Since then, the Vancouver software developer's Newfoundland parents have been appealing for help and trying to mount their own efforts to comb E.C. Manning Provincial Park for their 25-year-old son.
Donations of more than $60,000 have been raised to help mount a new search, as temperatures threaten to dip to -5 C or even lower in the area over the next few days.
"Princeton GSAR has been re-activated by the Vancouver Police Department to resume the search for missing Manning Park hiker Jordan Naterer," read a post on the search team's Facebook page early Thursday.
The team declined to provide further information, deferring to police.
"Due to a safe weather window, we are tentatively planning to use a drone today to re-search specific areas that have already been searched," Vancouver police Const. Tania Visintin said in an email.
The move to restart the search came as a surprise to the missing man's parents.
"We feel hopeful, but we need much more air assistance," said Greg Naterer in a phone interview Thursday as GSAR members began to show up outside Manning Park Lodge, where the parents are currently based.
He said he wants to see the RCMP and the military brought in to help scour a new area east of Frosty Peak where he believes his son wandered, based on new clues found by a private tracker.
WATCH | Jordan Naterer's parents appeal for the search for missing son to resume:
On Wednesday, members of the Newfoundland and Labrador legislature called for the search to resume. Soon after, so did Prime Minister Justin Trudeau.
"It gives us courage. It give us hope that we are going to find our son, " said Josie Naterer in a phone interview Thursday.
She said the Vancouver police tip line for her son's case has been overwhelmed with calls, and she urged people only to call if they have new information.
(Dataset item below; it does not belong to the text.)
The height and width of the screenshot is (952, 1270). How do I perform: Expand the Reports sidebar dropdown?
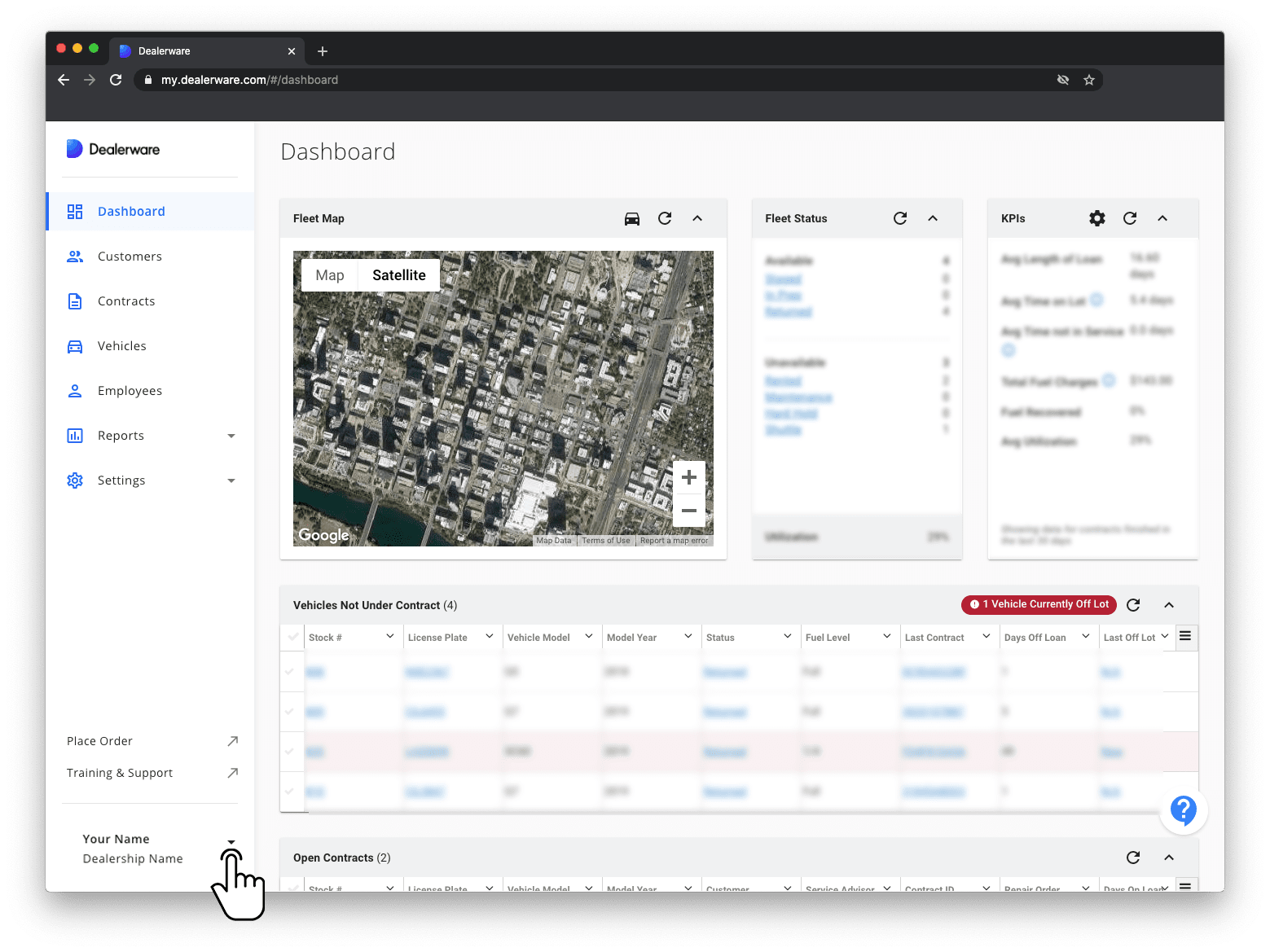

In question period at the legislature on Wednesday, the leader of Newfoundland and Labrador's official opposition, Ches Crosbie, urged the government house leader to call for a resumption of the search and said he had been assured that B.C. officials were planning to reactivate it.
Later on Wednesday, the prime minister even spoke about the search after being asked a question about it during a virtual town hall for Memorial University in St. John's.
The missing man's father is the dean of the Faculty of Engineering and Applied Science at the university, and a colleague asked Trudeau to add his voice to calls for the search to resume.
Trudeau said he relates to what the family is going through given the loss of his younger brother, Michel, who was caught in an avalanche in 1998 in Kokanee Glacier Park, B.C. The 23-year-old's body was never recovered.
WATCH | Trudeau's comments about the search for Naterer:
Jordan Naterer was last seen Oct. 10 in Vancouver.
His car was found at the Frosty Mountain trailhead in E.C. Manning Provincial Park, sparking the search.
It's believed he was carrying a large, olive-green backpack and was wearing white runners.
On Sunday, his father said his son's hat and glasses were discovered on Frosty Peak. On Wednesday, his mother said a local tracker turned up two clumps of synthetic down.
A tip line for leads on Naterer's disappearance has been set up at 604-717-2530.